(Saved data entries)
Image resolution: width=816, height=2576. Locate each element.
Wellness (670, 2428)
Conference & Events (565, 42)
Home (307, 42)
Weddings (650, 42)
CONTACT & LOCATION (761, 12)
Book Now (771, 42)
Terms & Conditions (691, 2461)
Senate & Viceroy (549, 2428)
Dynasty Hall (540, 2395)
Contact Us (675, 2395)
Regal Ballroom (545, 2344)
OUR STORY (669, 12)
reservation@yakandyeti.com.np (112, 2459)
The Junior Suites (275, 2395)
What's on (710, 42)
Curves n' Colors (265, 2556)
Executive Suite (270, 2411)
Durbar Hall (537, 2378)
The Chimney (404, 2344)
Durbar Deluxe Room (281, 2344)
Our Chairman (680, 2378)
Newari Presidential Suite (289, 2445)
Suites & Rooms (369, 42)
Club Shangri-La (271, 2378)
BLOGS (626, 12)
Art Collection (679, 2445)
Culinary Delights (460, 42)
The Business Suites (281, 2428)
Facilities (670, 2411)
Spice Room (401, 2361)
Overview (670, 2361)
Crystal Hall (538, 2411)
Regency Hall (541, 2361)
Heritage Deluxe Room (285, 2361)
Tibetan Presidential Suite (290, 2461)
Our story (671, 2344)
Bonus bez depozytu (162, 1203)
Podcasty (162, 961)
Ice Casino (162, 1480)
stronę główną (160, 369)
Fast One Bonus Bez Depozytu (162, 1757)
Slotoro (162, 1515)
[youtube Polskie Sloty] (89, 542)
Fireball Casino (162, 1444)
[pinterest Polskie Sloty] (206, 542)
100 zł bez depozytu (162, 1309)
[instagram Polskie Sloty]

**ABOUT THIS TASK**
Which lines in the records above contain the string "Polskie"? Copy them.

**WRITTEN ANSWER**
[youtube Polskie Sloty] (89, 542)
[pinterest Polskie Sloty] (206, 542)
[instagram Polskie Sloty]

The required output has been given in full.